ACCORDO CH-UE - In aula, Sem Genini ha difeso l’iniziativa cantonale che chiede di sottoporre i trattati istituzionali con l’Unione europea al referendum obbligatorio, con doppia maggioranza di Popolo e Cantoni. La proposta mira a modificare gli articoli 140 e 141 della Costituzione federale. Secondo Genini, si tratta di una richiesta “semplicemente giustificata”, alla luce dei cambiamenti geopolitici e delle pressioni economiche che caratterizzano oggi i rapporti tra Svizzera e UE.
Nel mirino c’è il cosiddetto “accordo quadro 2.0”, che – ha sostenuto – incide “direttamente e in modo importante sull’autonomia legislativa svizzera e sul margine decisionale democratico e autonomo interno nel nostro Paese”, sovrapponendo in modo strutturale il diritto europeo a quello nazionale. Per la deputata, limitarsi a un referendum facoltativo a maggioranza semplice “viola lo spirito e l’art. 141 della Costituzione svizzera e il nostro sistema federale”, penalizzando i Cantoni periferici come il Ticino.
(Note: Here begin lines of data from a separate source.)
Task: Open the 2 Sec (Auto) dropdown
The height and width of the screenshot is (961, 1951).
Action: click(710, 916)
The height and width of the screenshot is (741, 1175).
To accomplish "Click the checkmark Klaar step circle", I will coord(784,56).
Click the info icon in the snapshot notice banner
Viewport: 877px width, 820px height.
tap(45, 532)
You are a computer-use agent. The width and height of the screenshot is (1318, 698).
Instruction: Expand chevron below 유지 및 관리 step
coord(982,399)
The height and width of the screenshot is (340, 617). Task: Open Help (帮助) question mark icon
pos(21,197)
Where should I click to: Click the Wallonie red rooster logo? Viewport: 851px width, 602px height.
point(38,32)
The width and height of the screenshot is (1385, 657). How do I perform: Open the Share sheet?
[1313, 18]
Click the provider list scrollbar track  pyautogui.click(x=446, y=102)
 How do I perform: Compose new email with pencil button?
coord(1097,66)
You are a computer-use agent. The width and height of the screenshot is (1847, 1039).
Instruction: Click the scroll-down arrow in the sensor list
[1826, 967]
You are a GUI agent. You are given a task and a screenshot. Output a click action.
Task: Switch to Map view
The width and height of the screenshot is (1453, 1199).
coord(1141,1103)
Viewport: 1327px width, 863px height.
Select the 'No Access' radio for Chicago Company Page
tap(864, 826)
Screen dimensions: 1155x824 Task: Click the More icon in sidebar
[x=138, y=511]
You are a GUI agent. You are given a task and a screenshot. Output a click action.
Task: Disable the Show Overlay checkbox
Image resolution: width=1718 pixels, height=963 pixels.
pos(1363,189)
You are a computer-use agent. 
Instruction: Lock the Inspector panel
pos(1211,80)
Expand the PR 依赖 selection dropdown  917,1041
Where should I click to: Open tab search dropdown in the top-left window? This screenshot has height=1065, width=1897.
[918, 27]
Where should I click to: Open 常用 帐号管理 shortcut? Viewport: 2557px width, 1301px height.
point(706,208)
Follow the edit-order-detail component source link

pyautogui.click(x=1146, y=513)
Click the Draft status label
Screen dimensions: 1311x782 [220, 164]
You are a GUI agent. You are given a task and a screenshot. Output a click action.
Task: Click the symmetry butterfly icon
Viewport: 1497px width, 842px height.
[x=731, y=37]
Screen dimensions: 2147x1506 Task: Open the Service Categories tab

“Non è paura di perdere, ma appunto una legittimazione democratica”. Se l’accordo ottenesse la doppia maggioranza, ha detto, la decisione sarebbe “indiscutibile” e pienamente legittimata. Ha inoltre richiamato l’articolo 4 della Costituzione ticinese, che impone al Cantone di vigilare sull’applicazione dei trattati federali sul proprio territorio. Anche il Consiglio di Stato, ha ricordato, ha sostenuto in consultazione l’opzione della doppia maggioranza. In conclusione, Genini ha chiesto la trasmissione dell’iniziativa alle Camere federali e un’azione coordinata con gli altri Cantoni.